The idea behind temporal filtering is that previous frames in time can potentially contribute to the current frame’s image, even if there is object or camera movement. This is where the rasterization pass kicks in, because
For the purposes of 1. it suffices to write an attachment that captures “screen-space motion.” A motion vector is defined per pixel, the 2D vector describing how the corresponding point has moved in screen space from the previous frame to the current frame. There are two sources of motion in my scenes: camera transforms and object transforms. For object transforms, I used Vulkan’s push constants to send the current frame’s model matrix and previous frame’s model matrix to the vertex shader, per instance:
struct gbufferPushConstants {
mat4 model;
mat4 prevModel;
}
For camera motion, I used a uniform buffer to send the camera transformation data to the fragment shader:
struct cameraUBO {
mat4 view;
mat4 projection;
mat4 prevView;
mat4 prevProjection;
}
This is an example of what the produced attachment would look like, where uv motion vectors are written to red and green channels:
As I alluded to in 2., it is possible that the current point was a disocclusion in the prior frame, and we don’t want to be informed by history if the two points don’t match. The paper suggests comparing depths, normals, and mesh ids of the prior frame; if the point at the current frame doesn’t match with the prior frame, we throw away history and use the raw sample of the current point. To make it so I can always access the current and previous frame data, I created two sets of framebuffers that the G-buffer pass can write to. Based on the index of the current frame (check for odd/even), we can switch between the currently used framebuffer and the previous framebuffer that we compare against (see: ping ponging).
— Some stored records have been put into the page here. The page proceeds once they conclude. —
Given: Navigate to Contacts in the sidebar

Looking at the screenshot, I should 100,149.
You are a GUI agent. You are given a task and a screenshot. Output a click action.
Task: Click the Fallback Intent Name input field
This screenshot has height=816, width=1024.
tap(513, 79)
Within a compute shader, I used a 2x2 tap bilinear filter to compare geometries. The paper also suggests falling back on a 3x3 tap filter if the 2x2 filter fails, but I omitted this step. If the current point does successfully match with the previous frame’s point, the paper combines the two colors linearly using a factor of $\alpha$. They default $\alpha = 0.2$, but for fun I exposed this parameter to the user by using a push constant:
We can see lower $\alpha$ values yield smoother results but cause some crazy ghosting when objects move, like the smeared teapot on the left. Higher $\alpha$ values better track motion but are more noisy.
The key idea in this paper is that spatial filtering should be informed by the amount of variance a pixel has; i.e. higher-variance regions should require more filtering than lower-variance regions. How can we estimate variance? We’re already looking at temporal data, and it can also inform our judgment of the variance a pixel has.
Specifically, they propose that estimating temporal variance from the first and second integrated moments of color luminance. Thus, similarly to integrated color, we can create another Vulkan image for integrated moments to write to every frame (red channel for the first moments, green channel for the second moments). Since variance will also be updated by the wavelet filter, I created a separate resource for that, but the preliminary variance calculation from the temporal filter is straightforward once the moments are set up: $\sigma_i^2 = \mu_{2,i} - \left( \mu_{1,i} \right)^2$ where $\mu_{n,i}$ is the $n$th integrated moment at pixel $i$ (unless the pixel represents a recent disocclusion, in which case the variance estimate computation is more involved, see Section 4.2).
An example output of variance estimation is shown below, written to the red channel. I included a specular object in the scene for more variety.
The region around the ceiling light has the most variance, likely because indirect light paths from the emitter are hard to sample consistently, leading to unstable radiance estimates.
A traditional bilateral filter has fixed weights and has no awareness of signal reliability. In SVGF’s spatial filter, the luminance edge-stopping function is adaptive as it uses the precomputed variance to re-normalize luminance in a region. They also employ an a-trous wavelet transform which samples more sparsely, which is a more efficient option for multi-pass denoising.
The spatial filter consists of several iterations, inputing and outputing both filtered color and variation. Here I made use of ping-ponging again to read data from the previous iteration and overwrite new data to Vulkan images. I set up two descriptor sets to represent the two ping-ponged states, and at runtime, I bind the corresponding descriptor set and dispatch the pipeline.
The paper used five wavelet iterations, likely because this had the best balance of spatial bias and resource allocations. The more the wavelet filter is applied, we can guess that the more smooth and less noisy the image looks, with a bit a of a sacrifice on the overall sharpness. Here’s what my renderer outputted for each iteration ($i = 1$ to $i=5$):
Another thing I experimented with was the color history input for temporal accumulation. The paper empirically used the output from the first wavelet iteration as their color history for the next frames, but I was interested in the effects of using higher iterations:
Unsurprisingly, the higher iteration ($i = 5$) reduces noise more aggressively, like on the walls and armadillo. This comes at the cost of oversmoothing fine details and lost sharpness.
My final scene features an orbiting armadillo, spinning teapot, specular sphere, moving light, and in total, 341388 triangles. An FPS comparison from this scene of full SVGF, solely temporal filtering, and raw ray tracing is below. FPS varied across frames due to movement in the scene.
| Configuration | Average FPS | FPS Range |
|---|---|---|
| Full SVGF (default params) | ~70 | 66 – 78 |
| Temporal filter only | ~88 | 83 – 92 |
| Raw ray tracing only | ~102 | 94 – 110 |
For allocating memory for Vulkan buffers and images, I used VMA. Conveniently, you can easily grab memory statistics with their library:
| Metric | Value |
|---|---|
| Block Count | 19 |
| Allocation Count | 55 |
| Total Block Bytes | 228.00 MB |
| Total Allocated Bytes | 190.87 MB |
| Unused Range Count | 6 |
| Smallest Allocation | 256 bytes |
| Largest Allocation | 16,777,216 bytes |
| Smallest Free Range | 128 bytes |
| Largest Free Range | 23,133,184 bytes |
Overall, my renderer achieves real-time performance even with full SVGF enabled! With the help of VMA, memory management was handled cleanly, with efficient allocation across 19 memory blocks. Considering 228 MB total block memory and 190.87 MB actively used (37.13 MB unused), the largest contiguous block being 22.06 MB is a good sign of minimal fragmentation.